I’m really enjoying the course so far, my main issue is fitting in the time to do it as I definitely spend more than eight hours a week on it.

I’ve enjoyed the paper manipulation I had no real concept of the possibilities of this prior to starting and I spent a bit of time on Pinterest looking at what was possible. To some extent this led me to choose the techniques I wanted to try out more than the original drawings informing the pieces, although I tried to keep bringing myself back to the drawings in an effort to stick to the brief. On reflection they probably did have a influence on my thinking on a subconscious level as when I returned to the drawings I could see where it was linking together.

My use of bark was something I decided to try as my tutor encouraged thinking quite broadly about materials and being experimental.

I find I spend a lot of time thinking about my projects and how to develop them in my head rather than in my sketchbook. This is something I need to work on. I have enrolled on an Art and Design course at my local college and I hope this might help my understanding of sketchbook development and let go of the fear of putting down ideas that are not fully developed.

I enjoy the research aspect of this course but I need to document it better and record more of it in my learning log. I intend to go back and review the research I have already undertaken and present a better record of it.

My technical abilities are somewhat lacking and I find I also have to research these as I go along. However this was a reason for starting this course as I have no excuses to stop me from getting on and doing something when I have a deadline looming. I am quite lucky as I am generally quite a practical person and can usually pick up skills quite quickly my issue is concentrating on the technique I’ve researched and not getting drawn into all the other possibilities I come across. I am looking forward to exploring them all!

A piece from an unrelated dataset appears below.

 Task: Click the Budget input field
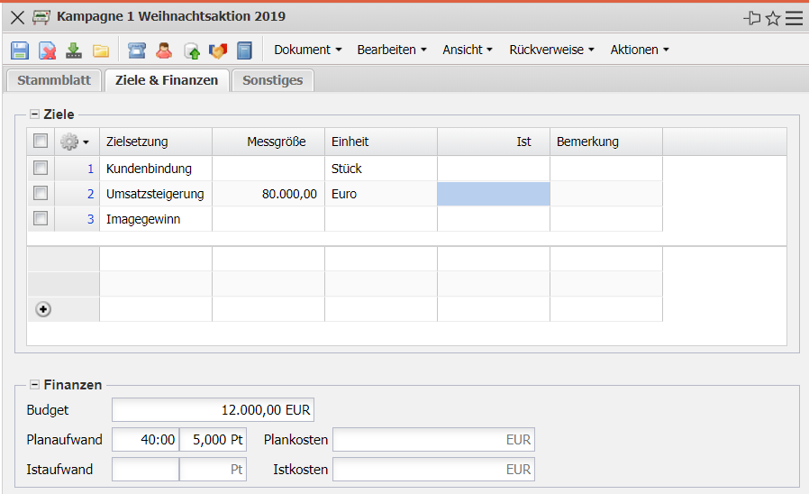pos(213,410)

Reflection based on assessment criteria

Demonstration of technical and visual skills

I am probably a little under skilled in my knowledge of materials and techniques but I am building on them all the time. I’m not afraid to try being experimental as I have no previous knowledge or assumptions to constrain me. I think my observational skills and visual awareness are good and my design and compositional skills are increasing.

Quality of outcome

I was quite pleased with the overall finished pieces as I had tackled different aspects of the brief with each piece. I chose very different base textiles for each piece and also used a variety of stitching techniques. The course encourages you to concentrate on the development of a process that allows you to create original work and I feel I have made a clear move away from the original source material. I have consistently used the previous work to inform my thinking on my next steps and I hope I have successfully managed to communicate my ideas and thought process. My presentation is more coherent than in Part 1.

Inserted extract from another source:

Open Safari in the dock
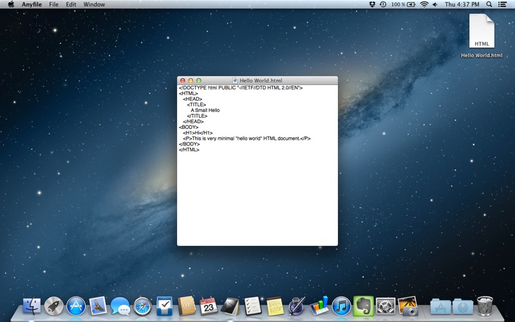Viewport: 515px width, 322px height. 142,306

Demonstration of creativity

I feel I have successfully shown imagination, experimentation and invention in at least two of the final pieces. The piece with the leaves is slightly more of a picture and if I had more time I may have added to this with layers of fabric. As for the development of a personal voice I feel I may be in the very early stages of this. I see too many interesting techniques I want to experiment with to feel I have a specific process yet.

Context

My research and critical thinking skills are fairly well developed and I may just need to show this better by my official recording of it. I need to improve on my reflection skills as I sometimes feel uncomfortable voicing my thoughts and opinions.

ATV Part 2 Assignment 2

Stitching: Placed and spaced

As the final section of Part 2 we are asked to develop three stitched textile works building on from the paper explorations. I wanted to further experiment with the bark I had stitched into before, but I wanted to explore different ways of merging it with my stitched work. Upon considering the stitches I used to embellish the origami crumpling flower I wondered if I could work this type of stitching to create a work with the bark.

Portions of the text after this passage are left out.